:: DATA FOR THE TASK ::
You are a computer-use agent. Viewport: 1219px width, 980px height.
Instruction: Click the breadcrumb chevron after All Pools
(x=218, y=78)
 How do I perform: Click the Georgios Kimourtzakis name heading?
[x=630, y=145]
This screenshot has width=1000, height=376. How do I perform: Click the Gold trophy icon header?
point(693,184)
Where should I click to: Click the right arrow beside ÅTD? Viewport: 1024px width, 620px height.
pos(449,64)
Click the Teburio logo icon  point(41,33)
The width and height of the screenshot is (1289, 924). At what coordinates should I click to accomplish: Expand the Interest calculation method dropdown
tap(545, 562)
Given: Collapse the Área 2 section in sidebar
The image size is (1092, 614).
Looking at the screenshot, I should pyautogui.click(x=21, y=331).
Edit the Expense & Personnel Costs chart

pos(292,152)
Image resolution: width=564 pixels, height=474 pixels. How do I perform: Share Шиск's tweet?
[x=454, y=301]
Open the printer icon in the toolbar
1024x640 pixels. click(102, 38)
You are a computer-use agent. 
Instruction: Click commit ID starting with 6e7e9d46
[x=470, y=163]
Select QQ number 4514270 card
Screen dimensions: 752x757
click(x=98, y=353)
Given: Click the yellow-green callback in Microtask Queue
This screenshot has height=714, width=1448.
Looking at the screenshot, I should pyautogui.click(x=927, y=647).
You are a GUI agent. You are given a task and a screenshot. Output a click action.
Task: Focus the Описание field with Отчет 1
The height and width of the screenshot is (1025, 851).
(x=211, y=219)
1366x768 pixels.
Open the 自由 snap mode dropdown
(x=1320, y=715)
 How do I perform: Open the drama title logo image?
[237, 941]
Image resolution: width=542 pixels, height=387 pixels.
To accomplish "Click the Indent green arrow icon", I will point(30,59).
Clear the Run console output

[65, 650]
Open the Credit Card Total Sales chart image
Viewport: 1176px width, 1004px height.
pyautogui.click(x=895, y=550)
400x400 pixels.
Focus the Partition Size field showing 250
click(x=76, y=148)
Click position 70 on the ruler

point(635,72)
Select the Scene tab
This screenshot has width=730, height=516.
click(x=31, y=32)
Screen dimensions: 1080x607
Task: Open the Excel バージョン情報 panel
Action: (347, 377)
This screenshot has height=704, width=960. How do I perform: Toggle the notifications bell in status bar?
:::
#### WORK REQUIRED:
For this exercise, repeat the data above exactly.

#### EXPECTED ANSWER:
You are a computer-use agent. Viewport: 1219px width, 980px height.
Instruction: Click the breadcrumb chevron after All Pools
(x=218, y=78)
 How do I perform: Click the Georgios Kimourtzakis name heading?
[x=630, y=145]
This screenshot has width=1000, height=376. How do I perform: Click the Gold trophy icon header?
point(693,184)
Where should I click to: Click the right arrow beside ÅTD? Viewport: 1024px width, 620px height.
pos(449,64)
Click the Teburio logo icon  point(41,33)
The width and height of the screenshot is (1289, 924). At what coordinates should I click to accomplish: Expand the Interest calculation method dropdown
tap(545, 562)
Given: Collapse the Área 2 section in sidebar
The image size is (1092, 614).
Looking at the screenshot, I should pyautogui.click(x=21, y=331).
Edit the Expense & Personnel Costs chart

pos(292,152)
Image resolution: width=564 pixels, height=474 pixels. How do I perform: Share Шиск's tweet?
[x=454, y=301]
Open the printer icon in the toolbar
1024x640 pixels. click(102, 38)
You are a computer-use agent. 
Instruction: Click commit ID starting with 6e7e9d46
[x=470, y=163]
Select QQ number 4514270 card
Screen dimensions: 752x757
click(x=98, y=353)
Given: Click the yellow-green callback in Microtask Queue
This screenshot has height=714, width=1448.
Looking at the screenshot, I should pyautogui.click(x=927, y=647).
You are a GUI agent. You are given a task and a screenshot. Output a click action.
Task: Focus the Описание field with Отчет 1
The height and width of the screenshot is (1025, 851).
(x=211, y=219)
1366x768 pixels.
Open the 自由 snap mode dropdown
(x=1320, y=715)
 How do I perform: Open the drama title logo image?
[237, 941]
Image resolution: width=542 pixels, height=387 pixels.
To accomplish "Click the Indent green arrow icon", I will point(30,59).
Clear the Run console output

[65, 650]
Open the Credit Card Total Sales chart image
Viewport: 1176px width, 1004px height.
pyautogui.click(x=895, y=550)
400x400 pixels.
Focus the Partition Size field showing 250
click(x=76, y=148)
Click position 70 on the ruler

point(635,72)
Select the Scene tab
This screenshot has width=730, height=516.
click(x=31, y=32)
Screen dimensions: 1080x607
Task: Open the Excel バージョン情報 panel
Action: (347, 377)
This screenshot has height=704, width=960. How do I perform: Toggle the notifications bell in status bar?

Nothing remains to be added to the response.